Para o arquiteto Rem Koolhaas, Dubai será o foco de convivência entre culturas diametralmente distintas

IMPULSIONADA PELO dinheiro do petróleo, a cidade de Dubai, nos Emirados Árabes Unidos, cresce a um ritmo alucinante. Hoje, aquilo que até 50 anos atrás era apenas um acampamento nômade vem se tornando o maior pólo de turismo de luxo do mundo, beneficiando-se com o surgimento recente de multimilionários na Rússia e no Sudeste Asiático.
Disposta a quebrar recordes, a cidade tem vários atrativos que ostentam a qualidade de serem o "número um" do mundo: o arranha-céu mais alto, o hotel mais luxuoso, o maior parque temático e o mais gigantesco centro de compras do planeta, incluindo imensa pista de esqui com neve artificial em pleno deserto. Ainda estão previstas a construção de uma série de outras torres com mais de cem andares, um hotel submarino em forma de medusa, e um conjunto de ilhas artificiais imitando palmeiras, símbolo de uma natureza ausente e estilizada, que se tornou a logomarca da cidade.
Mas o que significa, de fato, o "fenômeno Dubai"? Será apenas um caso isolado, uma ilha da fantasia extravagante no meio do deserto, como uma "Las Vegas na Arábia"? Ou será a alavanca visível de um processo maior que ainda não compreendemos bem? A segunda hipótese é defendida polemicamente pelo arquiteto holandês Rem Koolhaas, para quem Dubai está muito além de representar um mero simulacro periférico. Por essa via, considera que a própria situação geopolítica da cidade, no centro estratégico mundial da circulação de capitais e de turistas, entre o Ocidente e o Oriente, fará necessariamente dela o foco de uma convivência fusional entre culturas diametralmente distintas.

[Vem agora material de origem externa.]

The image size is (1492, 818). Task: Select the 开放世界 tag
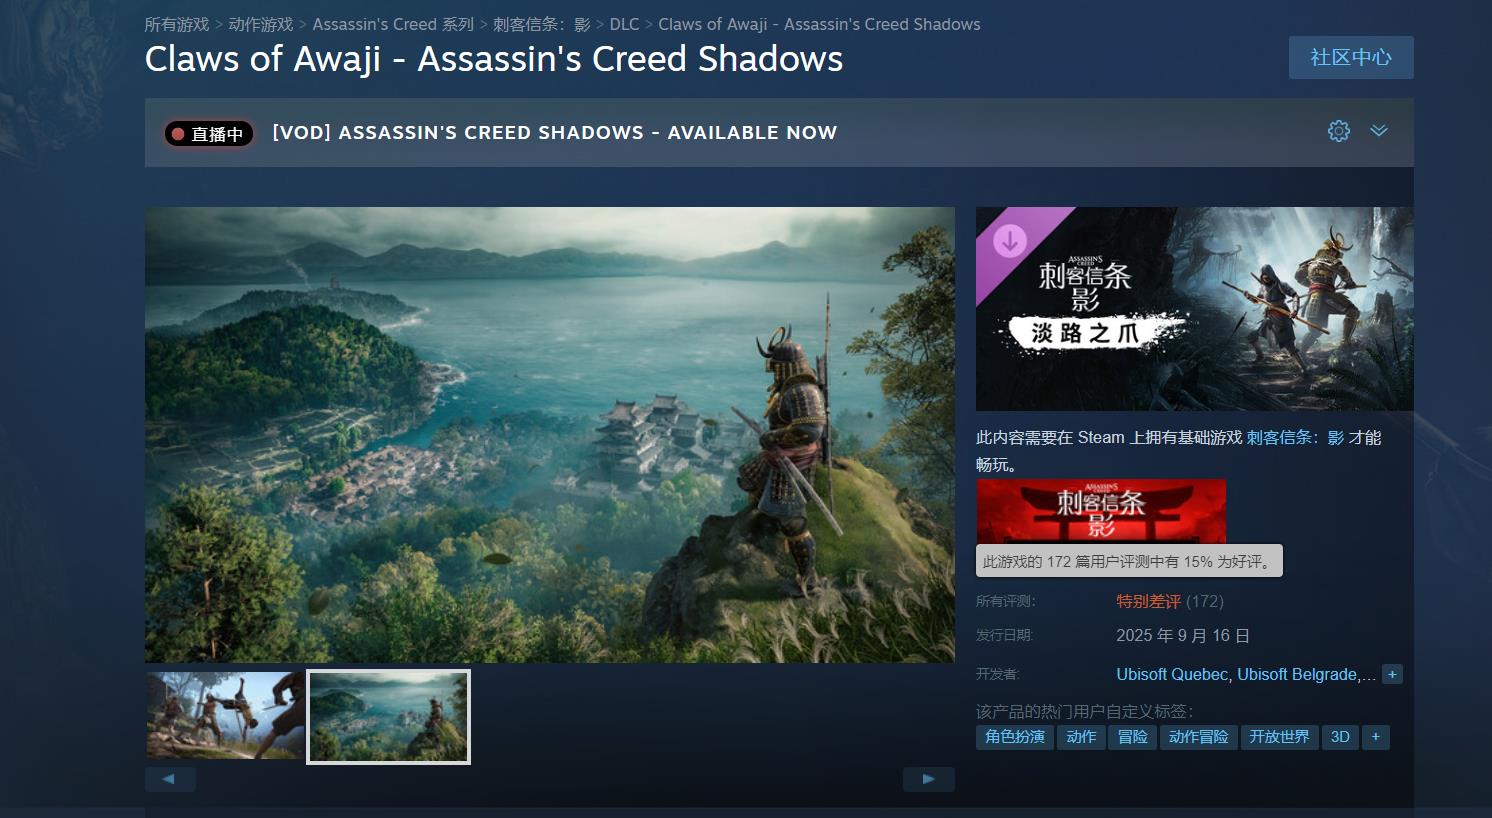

Queiramos ou não, diz ele, o Golfo está reconfigurando o mundo à sua maneira, à medida que vai fundindo modelos urbanos diversos e exportando suas fórmulas, agressivamente e em grande escala, para regiões remotas que ainda se haviam mantido imunes às anteriores "missões da modernidade". Essas cartas estão em jogo agora, afirma. O que faz desse processo, na sua opinião, a "última" oportunidade (mesmo que ambígua), para os arquitetos, de se traçar um programa eficaz para o urbanismo futuro.
Koolhaas, como se vê, evita condenações ideológicas a priori, procurando entender os sintomas de vitalidade num mundo que engendra sua transformação desprezando os modelos teóricos do passado. No entanto, é difícil enxergar qualquer miragem de emancipação a partir de um símbolo tão perfeito (e sinistro) do caráter predatório da civilização em seu estágio atual. Pois em Dubai, a extração parasita das reservas fósseis subterrâneas (petróleo), que alimentam a combustão incessante dos nossos motores, coincide com a colonização do território por mastodontes que petrificam a efemeridade da sociedade de consumo em escala colossal, esterilizando qualquer semente de urbanidade. Assim, ao invés de apontar um caminho futuro, o gigantismo dessa cidade de "torres de babel" parece ser o emblema de uma equação terminal: um mundo que se autoconsome por cima e por baixo do solo, já que uma "indústria" financia a outra.